Il tema si pone in particolare con le tecnologie fisso-wireless, dove – come ha appurato l’analisi del governo – c’è una grossa differenza tra la copertura teorica e l’effettiva possibilità di dare il servizio.
Il governo nei giorni scorsi ha scoperto dagli operatori telefonici che offrono fisso-wireless – tra gli altri Tim, Fastweb, Vodafone, Eolo e Linkem –, che solo una piccola percentuale dei 560 mila indirizzi civici coperti sulla carta sarà concretamente servibile entro il 2026.
Le cause sono sostanzialmente due. Alcuni di questi non hanno visibilità con un’antenna dell’operatore, ad esempio per la presenza di un palazzo alto.
Inoltre, il modello di business degli operatori fisso-wireless è tale per cui solo una piccola quota di utenti coperti può in effetti ottenere la velocità pubblicizzata.
In teoria gli operatori possono mettere altre antenne per servire ulteriori utenti, ma il governo – si legge nella consultazione – dovrà verificare nelle prossime settimane quanto sia fattibile economicamente questa operazione.

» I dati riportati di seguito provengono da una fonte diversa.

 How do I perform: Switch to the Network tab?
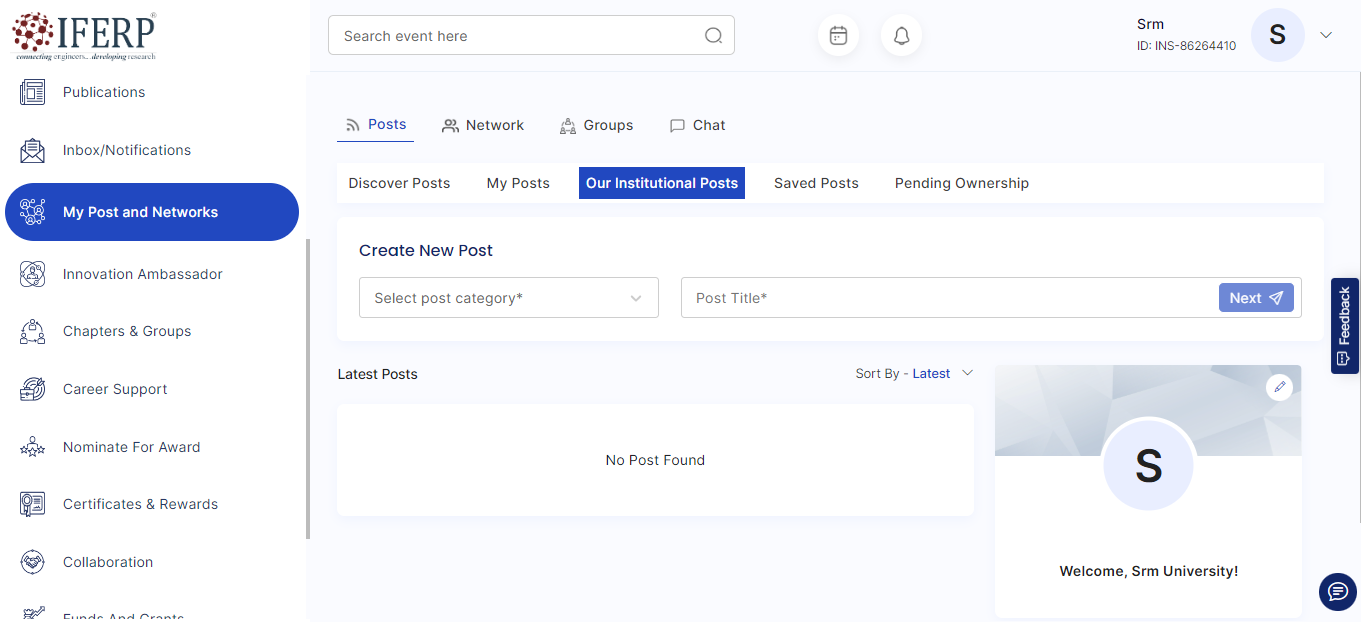click(483, 125)
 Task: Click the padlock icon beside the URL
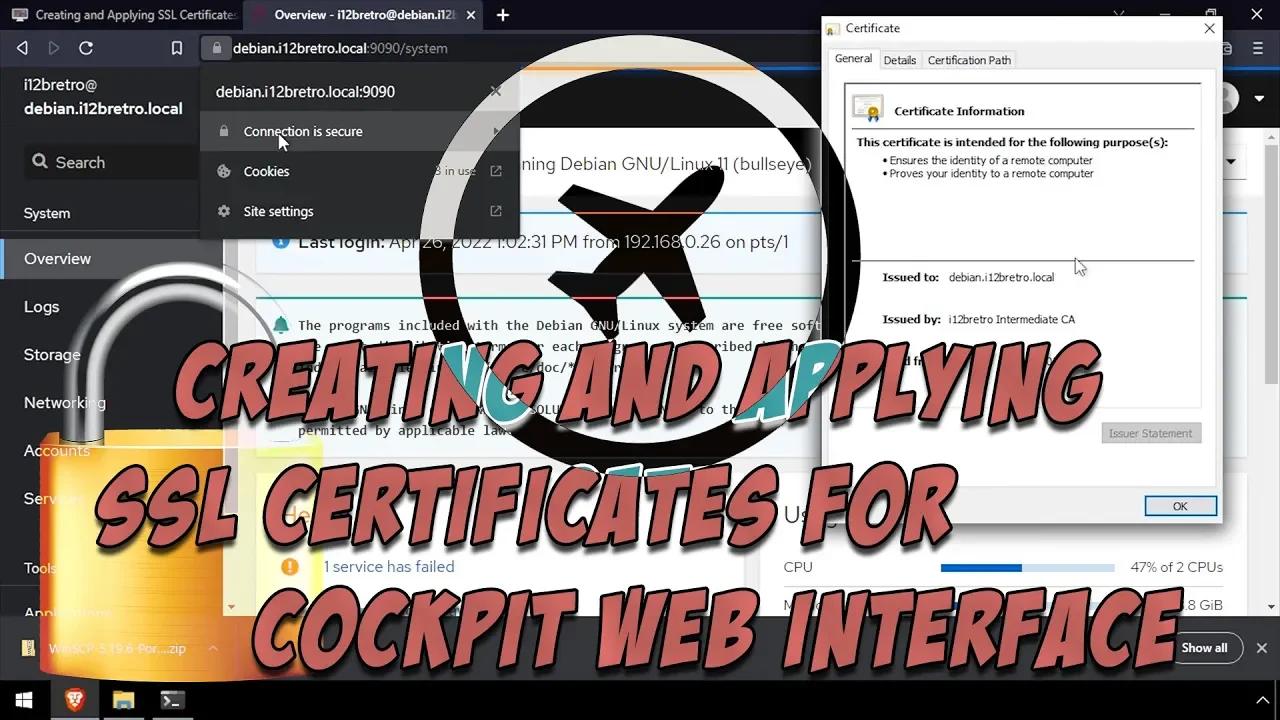[x=216, y=48]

Un altro nodo, al momento senza soluzione concreta, è come assicurarsi che gli operatori mantengano – almeno stavolta – i propri impegni di copertura al 2026.
Ogni sei mesi
Il governo pensava di imporre sanzioni a chi mancava la promessa, ma il relativo decreto non è ancora arrivato, a quanto risulta perché manca un supporto nella normativa europea.
La soluzione trovata per ora è che gli operatori dovranno rendicontare le coperture ogni sei mesi almeno, così il governo potrà estendere con relativa tempestività il piano pubblico agli indirizzi civici degli impegni mancati.
C’è poi chi, come Francesco Vatalaro, professore a Roma Tor Vergata, ritiene «impossibile raggiungere con la fibra ottica i 6,2 milioni di indirizzi civici oggetto del piano; mentre il fisso-wireless è inadeguato per i motivi descritti nella stessa consultazione», dice.
Le aree grigie
La situazione è complicata dalle «aree grigie», zone dove ci sono reti banda ultra larga ma non della velocità «a prova di futuro»: «Il problema è che gli indirizzi civici “grigi” sono contigui a zone ben servite e frammentati», spiega Innocenzo Genna, consulente tlc a Bruxelles.
«Ad esempio la via principale di una città è servita dagli operatori mentre una traversa no. La sfida sarà fare un intervento pubblico chirurgico che eviti davvero le zone coperte da investimenti privati», aggiunge. «L’Europa – che deve approvare il piano dell’Italia – non lo permetterebbe», continua.
Su tutto regna la perenne alea del progetto rete unica Tim-Open Fiber, che il nuovo governo ha voluto togliere dalle ipotesi in campo.
A maggior ragione – come riflettono gli analisti di Equita Sim – dopo che, qualche giorno fa, l’antitrust europeo ha aperto un faro sulla cessione di quote di Open Fiber da Enel a Cassa depositi e prestiti, fulcro statale del progetto rete unica.